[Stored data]
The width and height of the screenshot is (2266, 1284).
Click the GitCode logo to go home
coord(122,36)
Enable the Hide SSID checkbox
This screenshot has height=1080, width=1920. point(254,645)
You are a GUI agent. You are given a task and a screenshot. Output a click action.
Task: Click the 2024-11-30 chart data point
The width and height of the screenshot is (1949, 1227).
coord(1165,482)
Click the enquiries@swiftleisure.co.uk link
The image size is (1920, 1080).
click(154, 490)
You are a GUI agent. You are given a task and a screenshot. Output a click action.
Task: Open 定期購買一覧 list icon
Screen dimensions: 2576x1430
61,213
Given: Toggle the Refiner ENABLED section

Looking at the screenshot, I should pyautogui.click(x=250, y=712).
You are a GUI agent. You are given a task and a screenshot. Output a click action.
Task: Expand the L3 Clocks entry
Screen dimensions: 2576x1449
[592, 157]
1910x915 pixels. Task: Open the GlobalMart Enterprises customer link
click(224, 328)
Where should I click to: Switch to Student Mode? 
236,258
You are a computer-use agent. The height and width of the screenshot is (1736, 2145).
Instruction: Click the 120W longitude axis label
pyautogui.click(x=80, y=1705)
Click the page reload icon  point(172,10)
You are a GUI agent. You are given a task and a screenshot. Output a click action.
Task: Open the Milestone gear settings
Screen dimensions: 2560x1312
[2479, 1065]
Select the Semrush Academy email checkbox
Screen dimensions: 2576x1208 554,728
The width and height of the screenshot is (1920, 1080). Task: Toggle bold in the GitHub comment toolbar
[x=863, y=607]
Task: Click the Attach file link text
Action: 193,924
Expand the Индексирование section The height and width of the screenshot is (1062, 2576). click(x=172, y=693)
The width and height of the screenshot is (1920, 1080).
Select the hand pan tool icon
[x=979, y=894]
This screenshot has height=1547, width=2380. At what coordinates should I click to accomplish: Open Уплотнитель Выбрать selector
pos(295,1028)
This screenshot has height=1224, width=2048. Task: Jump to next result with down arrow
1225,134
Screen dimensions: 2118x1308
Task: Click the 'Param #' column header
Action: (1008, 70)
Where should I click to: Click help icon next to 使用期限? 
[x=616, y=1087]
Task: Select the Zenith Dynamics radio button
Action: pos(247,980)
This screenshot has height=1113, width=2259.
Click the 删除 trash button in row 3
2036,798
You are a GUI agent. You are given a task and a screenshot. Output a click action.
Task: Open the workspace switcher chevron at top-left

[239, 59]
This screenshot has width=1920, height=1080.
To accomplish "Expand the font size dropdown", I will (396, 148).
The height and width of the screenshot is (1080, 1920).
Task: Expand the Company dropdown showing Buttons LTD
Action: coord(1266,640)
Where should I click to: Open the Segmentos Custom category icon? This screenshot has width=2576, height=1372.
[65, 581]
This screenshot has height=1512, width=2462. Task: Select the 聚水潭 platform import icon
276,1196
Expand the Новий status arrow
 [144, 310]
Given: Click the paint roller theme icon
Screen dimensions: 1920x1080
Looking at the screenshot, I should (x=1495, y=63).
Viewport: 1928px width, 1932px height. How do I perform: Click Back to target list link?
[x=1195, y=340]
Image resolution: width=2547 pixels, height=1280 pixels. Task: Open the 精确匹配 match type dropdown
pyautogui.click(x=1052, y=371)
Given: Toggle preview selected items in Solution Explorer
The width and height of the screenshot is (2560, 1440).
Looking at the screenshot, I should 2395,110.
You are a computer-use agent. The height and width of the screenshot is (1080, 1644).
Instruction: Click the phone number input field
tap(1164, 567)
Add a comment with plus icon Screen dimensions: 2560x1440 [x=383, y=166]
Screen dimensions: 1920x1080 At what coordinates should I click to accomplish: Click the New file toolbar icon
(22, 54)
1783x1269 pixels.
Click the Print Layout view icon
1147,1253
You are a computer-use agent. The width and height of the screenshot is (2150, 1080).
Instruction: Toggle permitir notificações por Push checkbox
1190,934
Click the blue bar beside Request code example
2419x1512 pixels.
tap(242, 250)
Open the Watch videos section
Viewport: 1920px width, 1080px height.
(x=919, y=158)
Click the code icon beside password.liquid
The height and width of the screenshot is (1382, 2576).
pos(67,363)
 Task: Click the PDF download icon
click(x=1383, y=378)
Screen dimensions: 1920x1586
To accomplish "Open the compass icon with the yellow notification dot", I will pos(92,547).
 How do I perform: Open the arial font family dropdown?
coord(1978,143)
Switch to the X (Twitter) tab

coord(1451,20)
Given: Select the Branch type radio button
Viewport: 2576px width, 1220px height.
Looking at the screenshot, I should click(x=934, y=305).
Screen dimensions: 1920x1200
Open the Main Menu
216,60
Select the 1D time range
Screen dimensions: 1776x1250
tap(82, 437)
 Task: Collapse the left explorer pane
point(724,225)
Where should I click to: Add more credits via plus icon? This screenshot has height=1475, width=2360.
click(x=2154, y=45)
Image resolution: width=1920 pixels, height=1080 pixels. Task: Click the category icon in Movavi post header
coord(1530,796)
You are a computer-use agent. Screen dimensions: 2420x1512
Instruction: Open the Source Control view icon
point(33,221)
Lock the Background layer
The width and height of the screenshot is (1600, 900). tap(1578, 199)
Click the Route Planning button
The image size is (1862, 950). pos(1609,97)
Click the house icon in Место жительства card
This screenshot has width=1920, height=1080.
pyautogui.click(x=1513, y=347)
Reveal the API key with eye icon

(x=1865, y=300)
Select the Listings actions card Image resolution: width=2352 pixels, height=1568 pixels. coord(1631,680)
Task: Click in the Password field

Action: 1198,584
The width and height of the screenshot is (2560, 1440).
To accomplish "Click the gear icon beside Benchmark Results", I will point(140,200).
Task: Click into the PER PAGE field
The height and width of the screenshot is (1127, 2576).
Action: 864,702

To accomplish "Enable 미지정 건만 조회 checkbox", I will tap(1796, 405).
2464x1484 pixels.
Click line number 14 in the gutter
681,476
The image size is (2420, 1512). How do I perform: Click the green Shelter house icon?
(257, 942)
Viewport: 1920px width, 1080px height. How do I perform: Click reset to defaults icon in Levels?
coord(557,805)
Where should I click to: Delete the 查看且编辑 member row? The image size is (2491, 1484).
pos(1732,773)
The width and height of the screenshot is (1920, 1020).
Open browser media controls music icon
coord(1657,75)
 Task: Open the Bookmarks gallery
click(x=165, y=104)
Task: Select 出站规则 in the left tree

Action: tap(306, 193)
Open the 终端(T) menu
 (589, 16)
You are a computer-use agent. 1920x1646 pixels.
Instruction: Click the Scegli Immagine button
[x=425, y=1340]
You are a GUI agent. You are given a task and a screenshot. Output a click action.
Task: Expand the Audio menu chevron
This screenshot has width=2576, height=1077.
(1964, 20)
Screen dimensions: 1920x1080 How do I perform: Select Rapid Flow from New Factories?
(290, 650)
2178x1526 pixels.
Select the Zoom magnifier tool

Exercise: Look through the entries above and quote exactly the lines from the line with "Task: Click the PDF download icon" to the line with "Click the house icon in Место жительства card", counting both of those lines.

Task output:
 Task: Click the PDF download icon
click(x=1383, y=378)
Screen dimensions: 1920x1586
To accomplish "Open the compass icon with the yellow notification dot", I will pos(92,547).
 How do I perform: Open the arial font family dropdown?
coord(1978,143)
Switch to the X (Twitter) tab

coord(1451,20)
Given: Select the Branch type radio button
Viewport: 2576px width, 1220px height.
Looking at the screenshot, I should click(x=934, y=305).
Screen dimensions: 1920x1200
Open the Main Menu
216,60
Select the 1D time range
Screen dimensions: 1776x1250
tap(82, 437)
 Task: Collapse the left explorer pane
point(724,225)
Where should I click to: Add more credits via plus icon? This screenshot has height=1475, width=2360.
click(x=2154, y=45)
Image resolution: width=1920 pixels, height=1080 pixels. Task: Click the category icon in Movavi post header
coord(1530,796)
You are a computer-use agent. Screen dimensions: 2420x1512
Instruction: Open the Source Control view icon
point(33,221)
Lock the Background layer
The width and height of the screenshot is (1600, 900). tap(1578, 199)
Click the Route Planning button
The image size is (1862, 950). pos(1609,97)
Click the house icon in Место жительства card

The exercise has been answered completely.